US antispam bill is death to anonymity
gnu at toad.com
Sat Nov 22 14:43:00 EST 2003
This bill makes it a crime to use any false or misleading information
in a domain name or email account application, and then send an email.
That would make a large fraction of hotmail users instant criminals.
It also makes it a crime to remove or alter information in message
headers in ways that would make it harder for a police officer
to determine who had sent the email. Anonymizers will be illegal
as soon as this bill becomes law.
There are MANY, MANY other things wrong with it -- including the fact
that most of its provisions apply to *ALL* commercial email, not just
BULK commercial email -- and that it takes zero account of the First
Amendment, attempting to list what topics someone can validly send
messages about, while outlawing all other topics that relate to
If it passes, I think I can make a criminal out of just about any
company. Companies are liable for spam that helps them, even if they
had no part in sending it.
Read the bill yourself:
And weep. And then call your Congressman.
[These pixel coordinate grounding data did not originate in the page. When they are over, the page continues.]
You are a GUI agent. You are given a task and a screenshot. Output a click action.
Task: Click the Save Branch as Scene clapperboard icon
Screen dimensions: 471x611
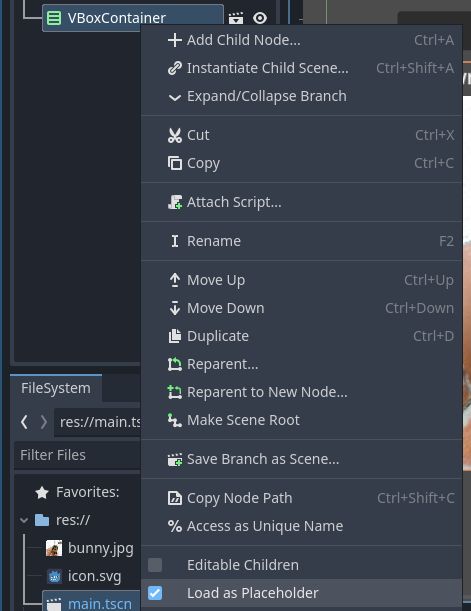175,459
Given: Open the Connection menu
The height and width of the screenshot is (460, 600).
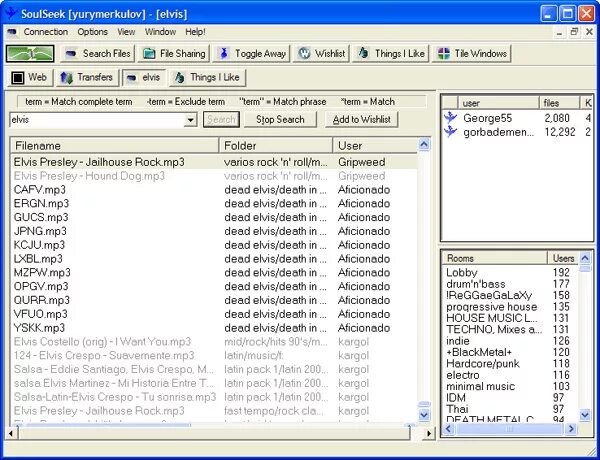Looking at the screenshot, I should coord(46,32).
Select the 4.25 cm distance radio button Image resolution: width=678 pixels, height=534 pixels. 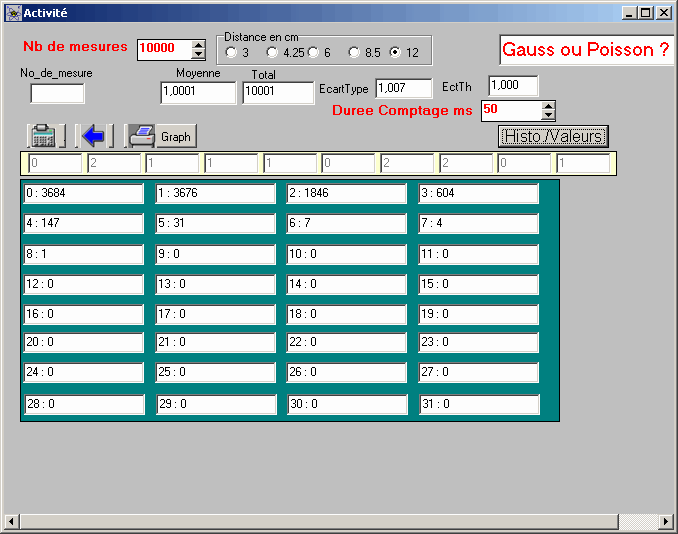(x=273, y=52)
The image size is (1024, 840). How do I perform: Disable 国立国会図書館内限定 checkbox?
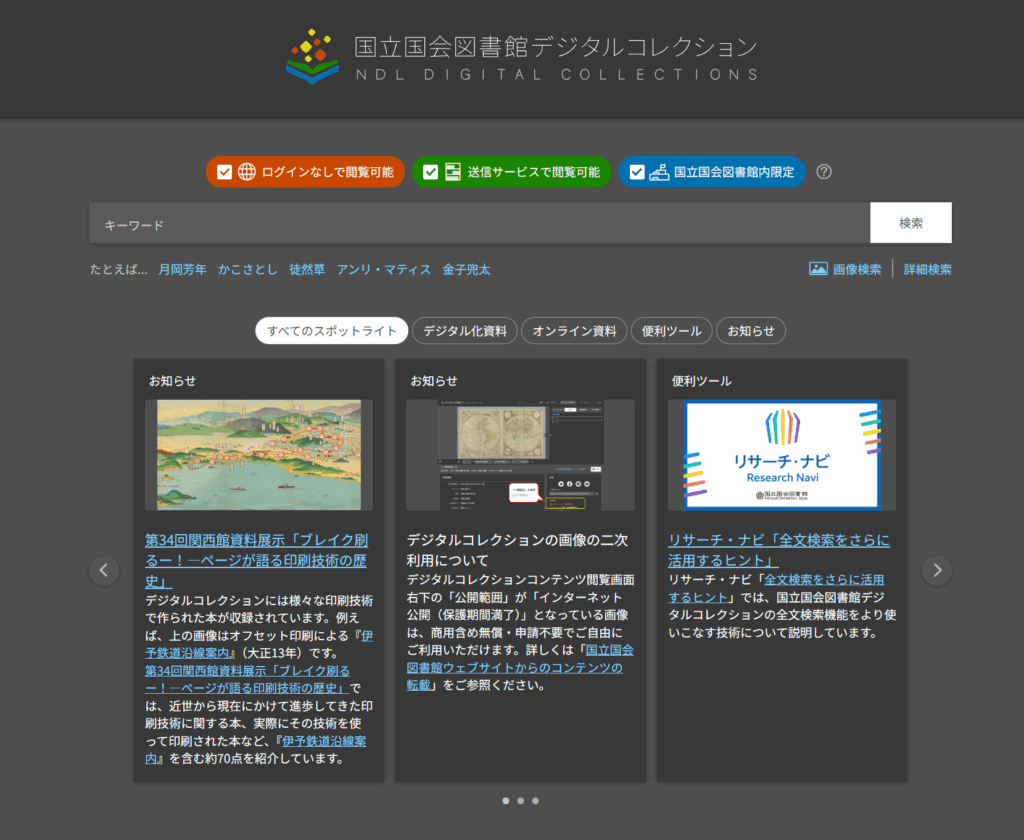[x=637, y=172]
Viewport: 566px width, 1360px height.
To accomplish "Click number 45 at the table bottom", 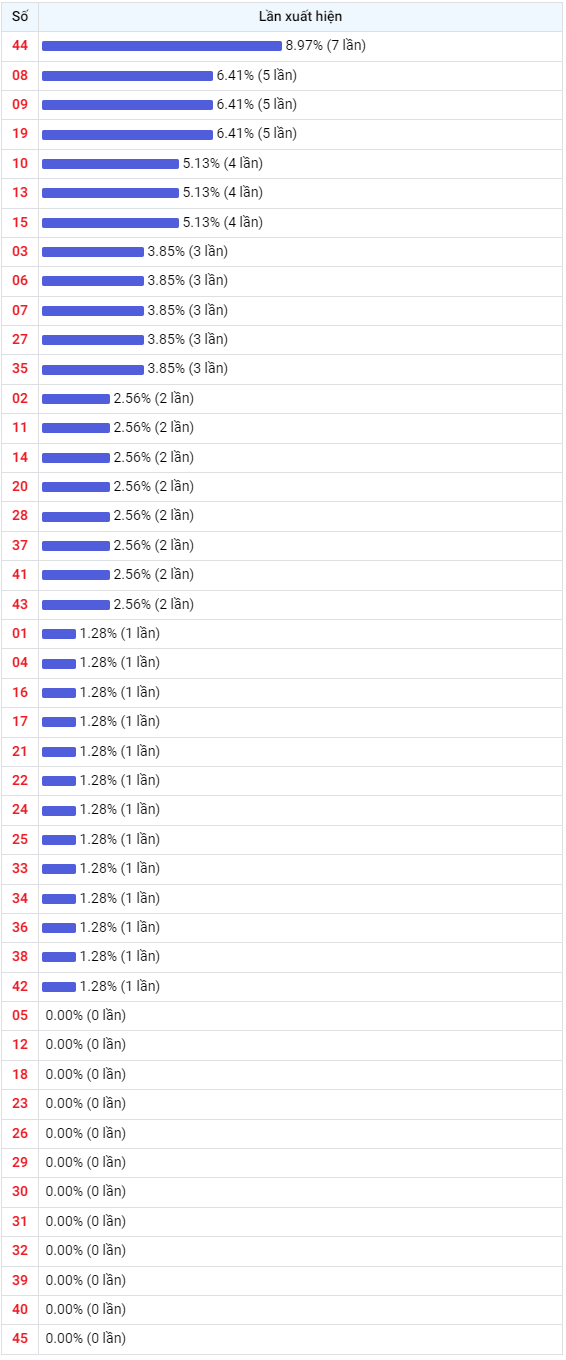I will [20, 1338].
Everyone's common sense goes out the window when the topic is spam.
They're willing to sacrifice whatever principles they have. And
you already know how few principles Congress had left.
Congress Poised for Vote on Anti-Spam Bill
Published: November 21, 2003
Congress has reached an agreement on antispam legislation and could
vote on it as early as Friday afternoon, a move that would end more
than six years of failed attempts to enact a federal law restricting
unsolicited commercial e-mail.
Negotiators from the U.S. Senate and House of Representatives said
Friday that the legislation was a "historic" accomplishment with
support from key Democrats and Republicans in both chambers. "For the
first time during the Internet-era, American consumers will have the
ability to say no to spam," House Energy and Commerce Committee
Chairman Billy Tauzin, R-La., said in a statement. [...]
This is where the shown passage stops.